On the trial below, it appeared that the defendant in error, on the 27th day of September, 1855, conveyed the right of way across the land described in the deed sued upon, to the Peoria & Oquawka Bailroad Company. The consideration mentioned is one hundred dollars, but the width of the right of way is not mentioned, nor is it located by description in the deed. But the evidence shows that the road is constructed across this land and is in use by the company. It also appears that the company claims one hundred feet in width and eighty-one and one-half rods in length across the land. It also appears that the railroad was in the use and occupancy of this strip of land at the time plaintiff purchased, and that he was aware of the fact, but nothing seems to have been said in reference to it, at the time or previous to the sale. Plaintiff in error claims that this is such an incumbrance as creates a breach of the covenant against incumbrances, but defendant insists that it is not, and that the action cannot therefore be maintained. There is nothing which shows that there was any reservation of this right of way from the operation of defendant’s deed. He conveyed the tract as a whole, except the four acres, which does not apply to this right of way. The deed, by its terms, conveyed all of the lands embraced within the lines of the description, except the four acres it reserved, and this strip passed as effectually by the conveyance as any other three acres in the tract. And the fee to this strip no doubt passed to and vested in plaintiff as did the balance of the land embraced in the deed. The conveyance to the railroad only purports to convey the right of way and not the fee to the land. Even if it was capable of taking the fee, the deed does not purport to convey it.
The husband’s right to the curtesy is contingent, and until it vests he "has no present interest in the land. It does not vest in the husband until the death of the wife; and until he has a present interest he has no right to sue. In this case, the land belongs to the wife, and she may, as repeatedly held by this court, maintain an action in her own name when her property has been injured or her rights thereto have been affected. The suit was therefore properly brought, as the covenant was to her and the ownership in her.

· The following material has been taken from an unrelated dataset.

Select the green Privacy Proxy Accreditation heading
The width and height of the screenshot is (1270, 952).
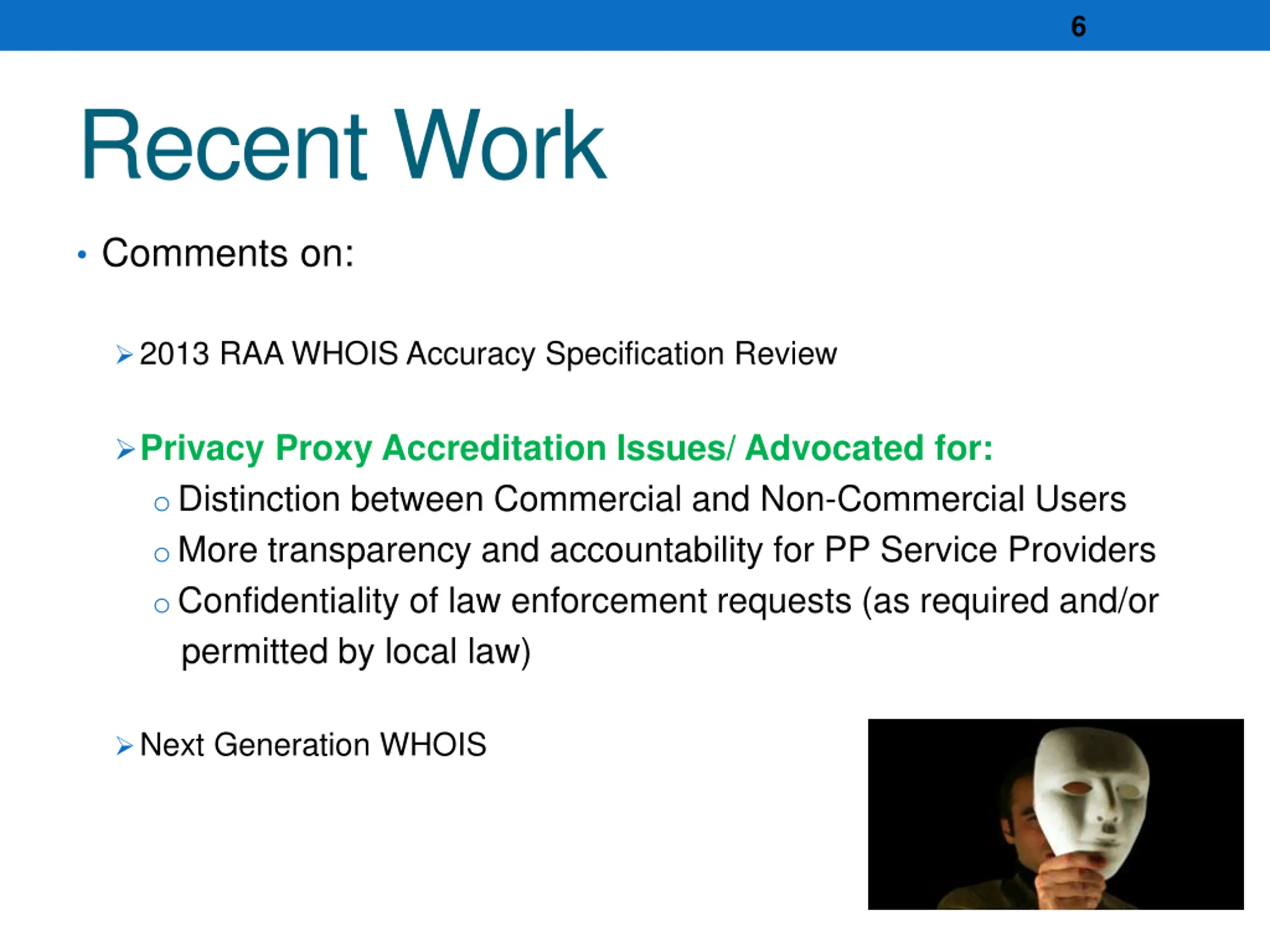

Was this right of way, then, an incumbrance upon the land ? We think it was. It is true, the authorities on this question are not harmonious, but we think the current holds such an easement to be an incumbrance, and that they are supported by the better reason. In the case of Prescott v. Trueman, 4 Mass. 627, Chief Justice Parsons, in delivering the opinion of the court, says: “Thus the right to an easement of any kind in the land, is an incumbrance. So is a mortgage. So, also, is a claim of dower, which may partly defeat the plaintiff’s title, by taking a freehold in one-third of it.” And to the same effect are the cases of Mitchell v. Warner, 5 Conn. 497, and Harlow v. Thomas, 15 Pick. 68, where it is held that a private way over the land is an incumbrance. A right to go upon the land to clear an artificial water course, has been so held, (Prescott v. Williams, 5 Metcalf 433,) and a right to cut timber on land was held to be an incumbrance. Catchcart v. Bowman, 5 Barr 319.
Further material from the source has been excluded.